EXERCISE> The required output consists solely of the lines from the line containing "Click the green WeChat" through the end of the records, copied exactly.

[DATASET ENTRIES]

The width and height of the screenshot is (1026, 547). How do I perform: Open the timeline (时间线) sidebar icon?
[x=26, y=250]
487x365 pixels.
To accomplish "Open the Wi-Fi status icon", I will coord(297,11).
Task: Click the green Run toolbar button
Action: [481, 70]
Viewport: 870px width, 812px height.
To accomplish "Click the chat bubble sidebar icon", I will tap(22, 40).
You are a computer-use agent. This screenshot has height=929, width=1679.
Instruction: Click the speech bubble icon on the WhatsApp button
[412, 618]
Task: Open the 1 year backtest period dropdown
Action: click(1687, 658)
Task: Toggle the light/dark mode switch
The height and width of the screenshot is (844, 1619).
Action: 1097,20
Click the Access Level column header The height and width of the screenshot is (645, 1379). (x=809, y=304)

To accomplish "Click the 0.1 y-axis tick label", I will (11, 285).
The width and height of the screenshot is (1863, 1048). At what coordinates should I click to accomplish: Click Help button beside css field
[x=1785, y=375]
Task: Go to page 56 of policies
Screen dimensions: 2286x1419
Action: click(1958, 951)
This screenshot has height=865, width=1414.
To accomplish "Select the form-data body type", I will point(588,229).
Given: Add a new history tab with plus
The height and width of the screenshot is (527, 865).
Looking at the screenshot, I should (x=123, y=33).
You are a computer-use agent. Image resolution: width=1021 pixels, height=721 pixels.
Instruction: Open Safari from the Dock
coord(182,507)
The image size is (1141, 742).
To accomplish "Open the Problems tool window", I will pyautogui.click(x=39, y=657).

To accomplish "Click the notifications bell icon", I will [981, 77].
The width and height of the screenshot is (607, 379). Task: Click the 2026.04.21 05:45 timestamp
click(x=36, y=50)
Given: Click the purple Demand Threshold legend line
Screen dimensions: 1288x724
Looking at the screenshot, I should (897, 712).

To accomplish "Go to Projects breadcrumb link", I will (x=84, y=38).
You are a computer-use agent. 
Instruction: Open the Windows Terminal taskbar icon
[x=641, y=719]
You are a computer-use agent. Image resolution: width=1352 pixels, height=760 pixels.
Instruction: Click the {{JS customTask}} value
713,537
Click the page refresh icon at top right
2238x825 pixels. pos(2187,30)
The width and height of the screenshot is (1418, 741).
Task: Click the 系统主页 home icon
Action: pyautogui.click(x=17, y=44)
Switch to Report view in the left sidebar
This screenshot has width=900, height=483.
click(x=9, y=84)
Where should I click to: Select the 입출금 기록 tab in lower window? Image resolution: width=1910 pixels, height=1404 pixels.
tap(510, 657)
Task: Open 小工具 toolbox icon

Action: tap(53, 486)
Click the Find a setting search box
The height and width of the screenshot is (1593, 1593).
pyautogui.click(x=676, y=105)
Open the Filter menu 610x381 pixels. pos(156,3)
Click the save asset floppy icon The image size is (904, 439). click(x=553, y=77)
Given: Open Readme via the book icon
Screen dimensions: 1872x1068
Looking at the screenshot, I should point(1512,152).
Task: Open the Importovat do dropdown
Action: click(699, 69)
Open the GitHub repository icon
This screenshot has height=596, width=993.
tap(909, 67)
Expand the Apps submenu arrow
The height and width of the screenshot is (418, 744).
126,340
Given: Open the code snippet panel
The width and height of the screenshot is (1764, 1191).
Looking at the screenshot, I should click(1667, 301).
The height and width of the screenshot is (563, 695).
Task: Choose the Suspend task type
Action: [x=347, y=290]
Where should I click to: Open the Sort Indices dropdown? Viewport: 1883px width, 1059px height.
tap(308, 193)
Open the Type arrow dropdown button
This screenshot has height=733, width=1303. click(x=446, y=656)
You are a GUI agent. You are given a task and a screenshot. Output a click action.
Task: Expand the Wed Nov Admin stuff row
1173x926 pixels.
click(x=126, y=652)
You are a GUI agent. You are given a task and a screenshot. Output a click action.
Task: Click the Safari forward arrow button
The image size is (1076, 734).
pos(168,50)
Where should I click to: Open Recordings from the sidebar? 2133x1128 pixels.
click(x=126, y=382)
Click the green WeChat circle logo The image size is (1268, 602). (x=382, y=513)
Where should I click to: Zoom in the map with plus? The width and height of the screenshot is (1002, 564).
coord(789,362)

[/DATASET ENTRIES]

SOLUTION TO THE PROBLEM>
Click the green WeChat circle logo The image size is (1268, 602). (x=382, y=513)
Where should I click to: Zoom in the map with plus? The width and height of the screenshot is (1002, 564).
coord(789,362)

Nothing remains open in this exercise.